Par contre, il se montre plus loquace pour ce qui est de soutenir de meilleurs services de garde. On promet de travailler avec les provinces pour en venir à « un investissement important, soutenu et à long terme ». Ce n’est pas la première fois que les libéraux promettent cela, mais ça bloque la plupart du temps parce que les provinces sont responsables de ces services.

Il en va de même pour la santé. M. Trudeau revient par exemple sur son projet de normes canadiennes en matière de soins aux aînés. Ou encore sur son engagement électoral d’assurer aux Canadiens un accès à un médecin de famille, ce qui avait déjà fait tiquer les provinces l’an dernier. En réitérant ces promesses, le premier ministre veut-il faire comprendre aux provinces ce qu’il espère obtenir en échange de toute augmentation des transferts en santé ? Les premiers ministres provinciaux, qui doivent discuter de la question avec M. Trudeau cet automne, ne veulent pas de hausse conditionnelle. Bref, les libéraux fédéraux font miroiter en ce domaine des changements dont ils ne contrôlent pas la mise en œuvre.

L’ambition des libéraux se trouve finalement ailleurs, en voulant entre autres créer un million d’emplois en s’appuyant avant tout sur « les mesures en faveur du climat ». Il est donc question d’investir au cours des deux prochaines années dans des infrastructures de tous genres, en particulier vertes, comme le transport en commun, les rénovations écoénergétiques et l’énergie propre.

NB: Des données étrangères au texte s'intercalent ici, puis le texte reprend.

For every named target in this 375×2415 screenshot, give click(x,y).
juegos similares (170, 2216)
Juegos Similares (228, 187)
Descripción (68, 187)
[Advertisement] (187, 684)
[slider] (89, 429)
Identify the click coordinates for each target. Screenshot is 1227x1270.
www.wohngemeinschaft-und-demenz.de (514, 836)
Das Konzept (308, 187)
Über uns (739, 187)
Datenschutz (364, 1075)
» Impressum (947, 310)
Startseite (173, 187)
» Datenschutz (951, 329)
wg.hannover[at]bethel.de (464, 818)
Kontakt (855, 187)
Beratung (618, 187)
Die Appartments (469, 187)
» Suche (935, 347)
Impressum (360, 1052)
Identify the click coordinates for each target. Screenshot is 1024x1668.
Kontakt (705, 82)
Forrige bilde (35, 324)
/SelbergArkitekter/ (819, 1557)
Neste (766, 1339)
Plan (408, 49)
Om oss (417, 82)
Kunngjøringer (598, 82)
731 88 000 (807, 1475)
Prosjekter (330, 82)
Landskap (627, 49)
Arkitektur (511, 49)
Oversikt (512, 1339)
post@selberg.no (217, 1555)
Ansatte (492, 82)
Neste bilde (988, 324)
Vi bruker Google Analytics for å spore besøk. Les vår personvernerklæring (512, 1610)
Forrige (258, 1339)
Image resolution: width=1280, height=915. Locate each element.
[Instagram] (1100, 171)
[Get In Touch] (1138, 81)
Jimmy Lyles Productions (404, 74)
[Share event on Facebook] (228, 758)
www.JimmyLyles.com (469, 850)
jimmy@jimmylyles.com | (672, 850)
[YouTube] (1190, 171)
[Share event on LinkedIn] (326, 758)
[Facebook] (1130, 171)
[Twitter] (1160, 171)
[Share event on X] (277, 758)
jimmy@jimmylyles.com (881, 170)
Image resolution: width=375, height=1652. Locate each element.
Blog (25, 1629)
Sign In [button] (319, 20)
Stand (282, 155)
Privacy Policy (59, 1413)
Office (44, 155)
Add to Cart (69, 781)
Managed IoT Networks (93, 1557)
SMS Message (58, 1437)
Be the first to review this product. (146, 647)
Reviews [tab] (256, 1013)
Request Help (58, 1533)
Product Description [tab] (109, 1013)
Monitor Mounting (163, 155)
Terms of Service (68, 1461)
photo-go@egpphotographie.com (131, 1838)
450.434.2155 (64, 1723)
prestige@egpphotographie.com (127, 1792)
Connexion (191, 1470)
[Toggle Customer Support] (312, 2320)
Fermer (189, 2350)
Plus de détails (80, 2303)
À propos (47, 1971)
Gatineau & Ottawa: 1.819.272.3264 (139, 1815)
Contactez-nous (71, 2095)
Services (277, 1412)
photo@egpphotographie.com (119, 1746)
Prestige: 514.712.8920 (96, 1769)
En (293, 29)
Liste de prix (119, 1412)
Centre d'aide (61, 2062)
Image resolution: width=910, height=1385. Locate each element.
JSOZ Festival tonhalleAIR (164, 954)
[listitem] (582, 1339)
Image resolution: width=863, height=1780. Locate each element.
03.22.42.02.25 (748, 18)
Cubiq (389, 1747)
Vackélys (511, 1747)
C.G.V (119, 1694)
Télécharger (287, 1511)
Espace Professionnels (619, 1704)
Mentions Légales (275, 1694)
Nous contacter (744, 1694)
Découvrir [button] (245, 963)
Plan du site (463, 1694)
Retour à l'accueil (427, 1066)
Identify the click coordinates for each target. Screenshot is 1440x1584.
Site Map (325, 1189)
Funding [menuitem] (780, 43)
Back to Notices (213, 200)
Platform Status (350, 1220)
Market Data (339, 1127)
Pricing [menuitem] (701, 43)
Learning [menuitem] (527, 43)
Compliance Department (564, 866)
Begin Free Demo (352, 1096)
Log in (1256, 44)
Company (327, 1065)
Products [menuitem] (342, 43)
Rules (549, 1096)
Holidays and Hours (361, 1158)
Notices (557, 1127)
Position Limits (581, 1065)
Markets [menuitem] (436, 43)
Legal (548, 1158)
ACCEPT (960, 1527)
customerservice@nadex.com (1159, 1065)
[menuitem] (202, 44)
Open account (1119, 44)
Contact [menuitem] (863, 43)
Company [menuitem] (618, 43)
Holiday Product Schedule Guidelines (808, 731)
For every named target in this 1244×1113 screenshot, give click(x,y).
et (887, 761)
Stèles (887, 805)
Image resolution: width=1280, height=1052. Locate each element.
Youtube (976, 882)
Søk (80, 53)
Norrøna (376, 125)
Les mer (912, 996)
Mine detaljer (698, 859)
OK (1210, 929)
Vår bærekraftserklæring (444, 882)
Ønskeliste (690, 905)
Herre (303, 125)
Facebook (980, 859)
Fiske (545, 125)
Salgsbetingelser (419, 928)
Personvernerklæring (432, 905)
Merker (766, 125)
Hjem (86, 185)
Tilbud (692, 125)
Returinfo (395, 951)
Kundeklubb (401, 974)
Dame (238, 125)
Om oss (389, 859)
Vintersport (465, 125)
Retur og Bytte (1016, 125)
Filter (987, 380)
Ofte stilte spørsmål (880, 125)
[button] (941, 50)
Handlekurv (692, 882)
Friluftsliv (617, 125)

On veut toujours faire en sorte que le Canada soit carboneutre d’ici 2050, mais les nouvelles mesures pouvant permettre d’atteindre cet objectif, qui lui est réellement ambitieux, sont insuffisantes, sans être inintéressantes, comme ce nouveau fonds pour attirer les investissements dans la fabrication de produits zéro émission. On s’engage aussi à soutenir la transition de plusieurs secteurs industriels, dont celui de l’énergie, mais qu’en pensera l’Alberta qui, sans être nommée, se sentira visée ?

Et une fois tout cela dit, comment paie-t-on la facture ? Le discours donne de maigres indices sur les balises que le gouvernement entend suivre pour guider la gestion des finances publiques à la sortie de cette crise qui a fait exploser le déficit et la dette. « L’heure n’est pas à l’austérité », dit le gouvernement. Il a raison, mais plus de clarté aurait été apprécié. Dire qu’on envisage de « nouveaux moyens de taxer les inégalités extrêmes » pour renflouer les coffres et qu’on reste attaché aux valeurs « de viabilité et de prudence » ne peut suffire à dissiper l’inquiétude des prêteurs dont Ottawa aura besoin pour longtemps.